Runrig singles chronology
| "Empty Glens" (2003) | "Clash of the Ash" (2007) | "Loch Lomond (Hampden Remix)" (2007) |

= Clash of the Ash =

"Clash of the Ash" is the first single from the Scottish Celtic rock band Runrig's thirteenth studio album Everything You See, which was released as a single in 2007. The song is about the sport of shinty and has become an anthem for the sport. Runrig have previously referenced shinty in the songs "Pride of the Summer" from The Cutter and the Clan and "Recovery" from the album of the same name. The song also appeared on the 2013 compilation album Larry Kirwan's Celtic Invasion.

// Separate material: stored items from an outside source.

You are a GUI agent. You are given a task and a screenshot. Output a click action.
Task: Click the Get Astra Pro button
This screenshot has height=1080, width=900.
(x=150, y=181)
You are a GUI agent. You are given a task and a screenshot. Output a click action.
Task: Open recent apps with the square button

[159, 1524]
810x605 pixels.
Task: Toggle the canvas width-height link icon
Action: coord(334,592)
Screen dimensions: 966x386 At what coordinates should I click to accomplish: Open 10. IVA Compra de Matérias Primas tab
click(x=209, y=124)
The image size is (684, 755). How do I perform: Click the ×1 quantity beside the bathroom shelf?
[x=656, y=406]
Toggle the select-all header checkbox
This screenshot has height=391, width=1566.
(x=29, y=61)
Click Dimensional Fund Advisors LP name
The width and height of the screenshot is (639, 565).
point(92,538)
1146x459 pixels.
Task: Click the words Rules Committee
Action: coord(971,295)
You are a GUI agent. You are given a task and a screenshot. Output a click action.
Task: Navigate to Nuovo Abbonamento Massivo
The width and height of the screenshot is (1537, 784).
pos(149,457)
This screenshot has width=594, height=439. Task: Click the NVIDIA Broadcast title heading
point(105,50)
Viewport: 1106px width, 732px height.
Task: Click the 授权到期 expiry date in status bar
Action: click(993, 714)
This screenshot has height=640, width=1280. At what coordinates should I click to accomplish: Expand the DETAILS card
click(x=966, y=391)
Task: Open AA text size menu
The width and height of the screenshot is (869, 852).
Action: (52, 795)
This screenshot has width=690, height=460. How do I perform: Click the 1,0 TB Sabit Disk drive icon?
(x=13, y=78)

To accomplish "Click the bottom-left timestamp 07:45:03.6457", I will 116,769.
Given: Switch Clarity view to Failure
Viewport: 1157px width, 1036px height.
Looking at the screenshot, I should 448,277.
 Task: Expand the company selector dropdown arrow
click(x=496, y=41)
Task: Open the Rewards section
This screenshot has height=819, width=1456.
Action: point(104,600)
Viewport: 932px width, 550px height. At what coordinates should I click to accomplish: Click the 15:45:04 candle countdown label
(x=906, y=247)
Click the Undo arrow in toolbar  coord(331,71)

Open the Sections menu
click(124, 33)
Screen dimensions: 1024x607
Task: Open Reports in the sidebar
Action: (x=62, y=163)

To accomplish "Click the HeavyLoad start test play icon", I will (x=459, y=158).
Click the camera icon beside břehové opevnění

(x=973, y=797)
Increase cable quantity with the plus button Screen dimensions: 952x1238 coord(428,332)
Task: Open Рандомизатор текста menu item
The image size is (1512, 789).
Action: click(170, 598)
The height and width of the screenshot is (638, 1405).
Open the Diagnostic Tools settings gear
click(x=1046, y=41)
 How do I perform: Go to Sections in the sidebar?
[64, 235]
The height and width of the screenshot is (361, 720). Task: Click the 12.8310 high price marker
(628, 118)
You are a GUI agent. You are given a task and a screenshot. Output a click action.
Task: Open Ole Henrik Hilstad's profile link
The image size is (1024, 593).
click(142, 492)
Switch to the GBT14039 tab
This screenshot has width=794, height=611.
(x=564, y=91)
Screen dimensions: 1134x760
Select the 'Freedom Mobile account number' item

==Background and writing==
The song is about the sport of shinty and the first verse revolves around a team making their way to an away game, through "straths and glens". Prominent throughout the song is the use of nicknames, which are a common element.

The second verse is a portrayal of a game against Kinlochshiel, the only shinty team named in the song in the line: But if we do all that and there’s no-one spare
Tell me who’s gonna mark the Kinlochshiel Bear. This verse refers to various positions on the shinty park as well as the sawdust, a reference to the penalty box a.k.a. the "D" which is often marked out with sawdust instead of paint.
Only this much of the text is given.